__Problem description__
For the data that follows, give the number of lines in which "computer" appears. Add nothing to it.

[Stored data]
################

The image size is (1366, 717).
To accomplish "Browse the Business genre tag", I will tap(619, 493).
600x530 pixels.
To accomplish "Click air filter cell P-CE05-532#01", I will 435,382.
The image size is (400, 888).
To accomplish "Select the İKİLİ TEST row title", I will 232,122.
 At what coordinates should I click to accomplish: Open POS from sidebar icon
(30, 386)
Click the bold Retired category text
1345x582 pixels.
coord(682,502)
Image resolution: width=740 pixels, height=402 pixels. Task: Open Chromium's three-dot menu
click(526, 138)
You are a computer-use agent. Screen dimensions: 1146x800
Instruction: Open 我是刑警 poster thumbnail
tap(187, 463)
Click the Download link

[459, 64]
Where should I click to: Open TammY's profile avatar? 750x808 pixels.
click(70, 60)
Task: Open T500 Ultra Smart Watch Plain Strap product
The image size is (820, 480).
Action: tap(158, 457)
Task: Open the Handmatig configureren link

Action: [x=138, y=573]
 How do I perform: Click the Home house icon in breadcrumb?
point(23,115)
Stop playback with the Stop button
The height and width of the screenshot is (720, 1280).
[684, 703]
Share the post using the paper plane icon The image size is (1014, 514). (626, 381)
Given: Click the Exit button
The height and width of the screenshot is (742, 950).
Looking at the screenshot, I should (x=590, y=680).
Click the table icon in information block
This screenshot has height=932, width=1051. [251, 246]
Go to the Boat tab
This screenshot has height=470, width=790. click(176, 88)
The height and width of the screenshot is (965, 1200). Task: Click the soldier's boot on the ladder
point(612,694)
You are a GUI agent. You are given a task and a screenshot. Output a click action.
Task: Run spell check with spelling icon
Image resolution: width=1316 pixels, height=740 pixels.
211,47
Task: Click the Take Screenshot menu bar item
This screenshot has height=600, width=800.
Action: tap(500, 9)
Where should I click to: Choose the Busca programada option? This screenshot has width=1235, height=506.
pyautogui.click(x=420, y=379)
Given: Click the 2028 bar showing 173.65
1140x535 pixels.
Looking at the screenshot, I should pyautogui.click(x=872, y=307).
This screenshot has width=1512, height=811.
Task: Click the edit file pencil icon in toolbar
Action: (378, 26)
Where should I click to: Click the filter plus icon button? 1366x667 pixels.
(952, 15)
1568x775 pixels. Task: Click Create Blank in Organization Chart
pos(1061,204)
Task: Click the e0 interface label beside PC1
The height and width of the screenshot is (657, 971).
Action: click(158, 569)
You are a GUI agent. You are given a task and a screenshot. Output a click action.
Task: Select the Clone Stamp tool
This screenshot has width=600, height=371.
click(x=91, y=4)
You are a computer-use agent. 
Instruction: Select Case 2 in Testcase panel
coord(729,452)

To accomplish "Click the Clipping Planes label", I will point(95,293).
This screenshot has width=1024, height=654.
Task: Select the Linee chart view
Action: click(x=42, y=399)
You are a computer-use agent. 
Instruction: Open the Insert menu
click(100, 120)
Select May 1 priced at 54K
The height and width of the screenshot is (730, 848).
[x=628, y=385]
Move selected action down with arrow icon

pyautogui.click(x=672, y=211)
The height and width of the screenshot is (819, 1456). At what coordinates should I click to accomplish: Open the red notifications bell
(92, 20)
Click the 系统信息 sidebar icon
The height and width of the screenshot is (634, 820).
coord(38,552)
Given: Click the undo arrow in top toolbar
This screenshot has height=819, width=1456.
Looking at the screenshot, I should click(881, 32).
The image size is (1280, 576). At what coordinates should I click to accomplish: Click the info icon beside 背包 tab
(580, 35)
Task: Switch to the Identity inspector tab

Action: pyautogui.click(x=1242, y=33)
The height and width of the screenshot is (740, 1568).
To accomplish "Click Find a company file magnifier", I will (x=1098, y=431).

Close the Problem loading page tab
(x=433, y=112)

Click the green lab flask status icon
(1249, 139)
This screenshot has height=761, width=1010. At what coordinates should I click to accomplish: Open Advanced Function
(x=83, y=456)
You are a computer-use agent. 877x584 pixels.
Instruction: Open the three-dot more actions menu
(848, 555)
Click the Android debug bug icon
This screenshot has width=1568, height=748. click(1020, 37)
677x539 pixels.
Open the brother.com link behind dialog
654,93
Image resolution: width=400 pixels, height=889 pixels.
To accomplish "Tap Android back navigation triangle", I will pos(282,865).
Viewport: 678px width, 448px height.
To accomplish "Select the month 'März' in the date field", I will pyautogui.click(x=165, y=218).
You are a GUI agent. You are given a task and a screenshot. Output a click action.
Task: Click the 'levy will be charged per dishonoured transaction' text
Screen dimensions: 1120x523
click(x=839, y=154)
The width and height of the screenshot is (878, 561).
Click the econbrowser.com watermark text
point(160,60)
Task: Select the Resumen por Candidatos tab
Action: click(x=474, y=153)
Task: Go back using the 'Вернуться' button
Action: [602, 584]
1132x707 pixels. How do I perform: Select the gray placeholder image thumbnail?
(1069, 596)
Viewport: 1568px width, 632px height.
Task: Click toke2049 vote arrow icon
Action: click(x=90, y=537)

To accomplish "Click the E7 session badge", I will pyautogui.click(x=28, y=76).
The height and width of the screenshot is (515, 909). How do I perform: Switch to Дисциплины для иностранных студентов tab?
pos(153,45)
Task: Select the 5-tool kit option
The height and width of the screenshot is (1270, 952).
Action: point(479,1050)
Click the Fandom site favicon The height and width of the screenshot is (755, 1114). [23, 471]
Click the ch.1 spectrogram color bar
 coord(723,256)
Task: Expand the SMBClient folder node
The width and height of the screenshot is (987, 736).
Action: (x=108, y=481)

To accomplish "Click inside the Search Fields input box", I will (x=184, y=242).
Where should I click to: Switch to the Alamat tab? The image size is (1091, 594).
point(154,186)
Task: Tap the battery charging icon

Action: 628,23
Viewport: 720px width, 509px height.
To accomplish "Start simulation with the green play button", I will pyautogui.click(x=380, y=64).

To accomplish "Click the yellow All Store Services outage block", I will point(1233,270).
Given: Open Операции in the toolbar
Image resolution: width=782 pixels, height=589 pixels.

################

__Your response__
4